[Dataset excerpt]
_ _ _ _ _ _ _

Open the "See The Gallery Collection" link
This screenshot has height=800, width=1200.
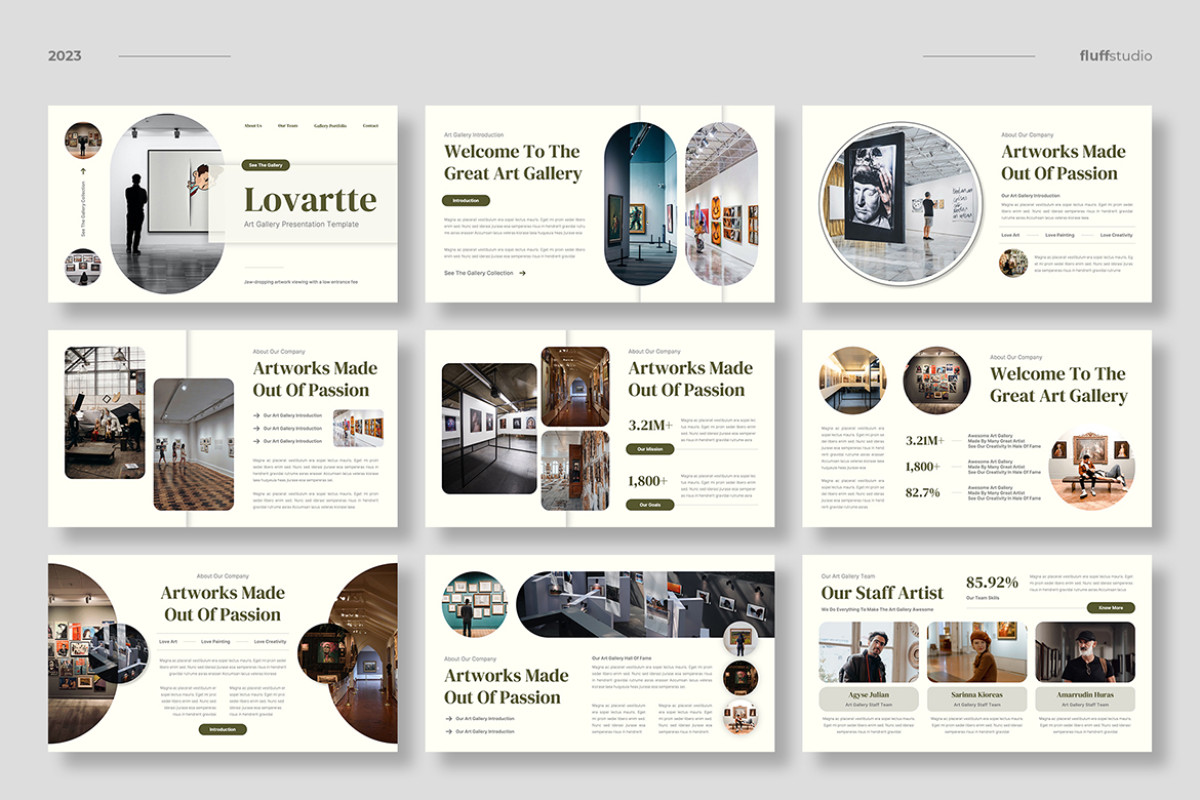479,273
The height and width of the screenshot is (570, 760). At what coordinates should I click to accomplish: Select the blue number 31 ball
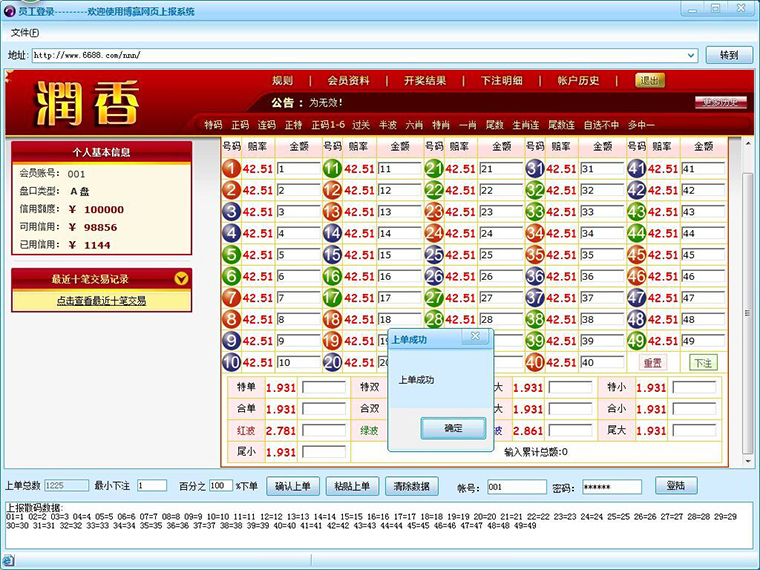(x=535, y=169)
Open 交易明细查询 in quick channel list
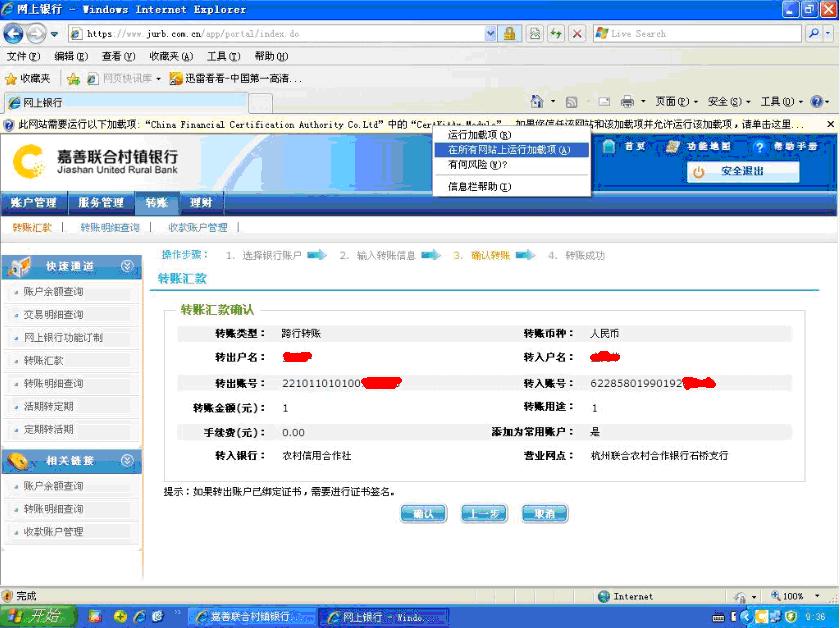 (54, 315)
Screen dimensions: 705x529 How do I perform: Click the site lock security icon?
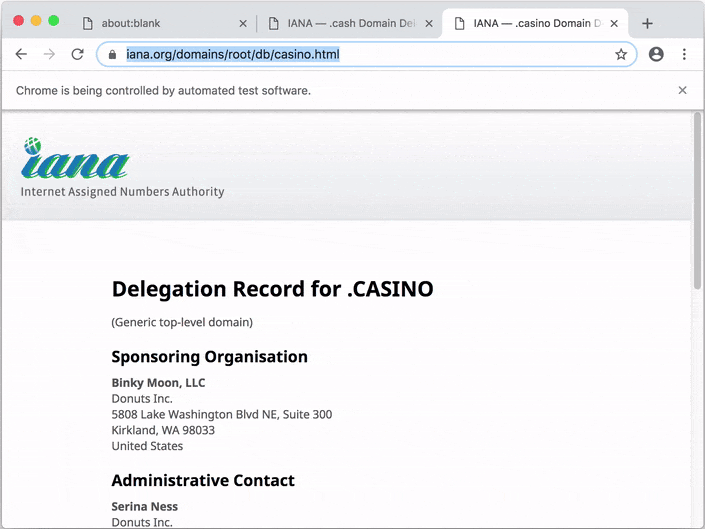pos(112,55)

_ _ _ _ _ _ _

Goal of the exercise
Rewrite the records above, changing every "screenshot" to "image" and keeping everything else the same. Omit the pictures from your answer.

Solution below
Open the "See The Gallery Collection" link
This image has height=800, width=1200.
479,273
The height and width of the image is (570, 760). At what coordinates should I click to accomplish: Select the blue number 31 ball
(x=535, y=169)
Open 交易明细查询 in quick channel list
 (54, 315)
Screen dimensions: 705x529 How do I perform: Click the site lock security icon?
pos(112,55)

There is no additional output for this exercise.